Are you the observer or the participant? We don’t see much ecstasy in worship these days. Oh, there’s a lot of loud music and wild lights like a rock concert and occasionally some roaring and clapping and shouting, but the spectacle of David and the transporting of the ark is beyond words and unlikely to be repeated in our age.
When those who were carrying the ark of the Lord had taken six steps, he sacrificed a bull and a fattened calf. Wearing a linen ephod, David was dancing before the Lord with all his might, while he and all Israel were bringing up the ark of the Lord with shouts and the sound of trumpets. As the ark of the Lord was entering the City of David, Michal daughter of Saul watched from a window. And when she saw King David leaping and dancing before the Lord, she despised him in her heart. [2 Samuel 6:13-16, NIV]
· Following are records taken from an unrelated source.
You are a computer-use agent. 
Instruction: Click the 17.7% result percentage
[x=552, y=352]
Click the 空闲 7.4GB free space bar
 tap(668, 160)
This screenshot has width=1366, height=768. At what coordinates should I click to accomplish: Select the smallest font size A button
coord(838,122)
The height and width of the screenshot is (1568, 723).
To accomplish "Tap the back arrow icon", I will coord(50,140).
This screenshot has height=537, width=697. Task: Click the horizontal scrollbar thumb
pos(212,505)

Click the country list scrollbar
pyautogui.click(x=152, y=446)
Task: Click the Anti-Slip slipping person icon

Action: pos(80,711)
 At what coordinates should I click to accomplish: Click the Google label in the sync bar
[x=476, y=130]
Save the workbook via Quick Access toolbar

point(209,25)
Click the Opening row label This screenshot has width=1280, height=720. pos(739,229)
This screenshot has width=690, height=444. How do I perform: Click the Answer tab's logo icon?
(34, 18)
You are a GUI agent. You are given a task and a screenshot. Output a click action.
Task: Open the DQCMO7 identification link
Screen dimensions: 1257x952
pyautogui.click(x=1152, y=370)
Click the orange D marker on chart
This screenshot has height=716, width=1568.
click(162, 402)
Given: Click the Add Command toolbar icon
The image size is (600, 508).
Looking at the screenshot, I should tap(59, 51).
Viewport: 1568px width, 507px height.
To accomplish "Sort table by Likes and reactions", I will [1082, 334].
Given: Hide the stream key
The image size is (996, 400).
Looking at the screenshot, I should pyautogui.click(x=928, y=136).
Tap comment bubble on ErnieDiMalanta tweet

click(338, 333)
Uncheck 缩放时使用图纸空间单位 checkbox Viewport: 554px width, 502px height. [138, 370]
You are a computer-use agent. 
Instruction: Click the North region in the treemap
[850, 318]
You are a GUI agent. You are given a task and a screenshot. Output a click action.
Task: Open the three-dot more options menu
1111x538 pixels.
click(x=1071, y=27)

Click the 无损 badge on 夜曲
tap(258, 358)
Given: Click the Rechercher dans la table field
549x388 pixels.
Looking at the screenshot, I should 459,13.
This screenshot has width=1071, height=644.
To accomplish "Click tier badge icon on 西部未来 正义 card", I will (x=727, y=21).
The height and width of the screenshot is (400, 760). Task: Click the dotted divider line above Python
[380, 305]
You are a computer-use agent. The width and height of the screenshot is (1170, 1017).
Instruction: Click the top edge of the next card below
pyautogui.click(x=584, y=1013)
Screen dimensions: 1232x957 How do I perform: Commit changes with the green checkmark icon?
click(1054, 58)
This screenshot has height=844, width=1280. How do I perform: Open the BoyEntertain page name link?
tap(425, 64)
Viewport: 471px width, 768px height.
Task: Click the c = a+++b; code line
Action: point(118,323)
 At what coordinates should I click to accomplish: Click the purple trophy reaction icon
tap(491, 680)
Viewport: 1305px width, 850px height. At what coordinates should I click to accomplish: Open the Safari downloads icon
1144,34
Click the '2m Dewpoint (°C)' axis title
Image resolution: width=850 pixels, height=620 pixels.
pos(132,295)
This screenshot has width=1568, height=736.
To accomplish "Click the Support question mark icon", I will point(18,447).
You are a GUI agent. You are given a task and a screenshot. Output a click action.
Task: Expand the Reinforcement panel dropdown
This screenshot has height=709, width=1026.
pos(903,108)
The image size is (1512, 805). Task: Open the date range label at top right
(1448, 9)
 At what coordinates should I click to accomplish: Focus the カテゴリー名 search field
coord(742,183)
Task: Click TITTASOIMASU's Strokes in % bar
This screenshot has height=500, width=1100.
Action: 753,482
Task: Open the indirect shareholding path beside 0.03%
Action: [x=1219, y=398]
The journey, about 12.5 miles, was interrupted every six steps for a sacrificial offering. If this is true, they stopped about 4,000 times, and it would have taken almost a month to make the journey, assuming they stopped for 10 minutes for each sacrifice and went day and night. Not likely.
But, is the point of this story in the details or the implication?There are two distinct responses to the return of the ark: the participant and the observer.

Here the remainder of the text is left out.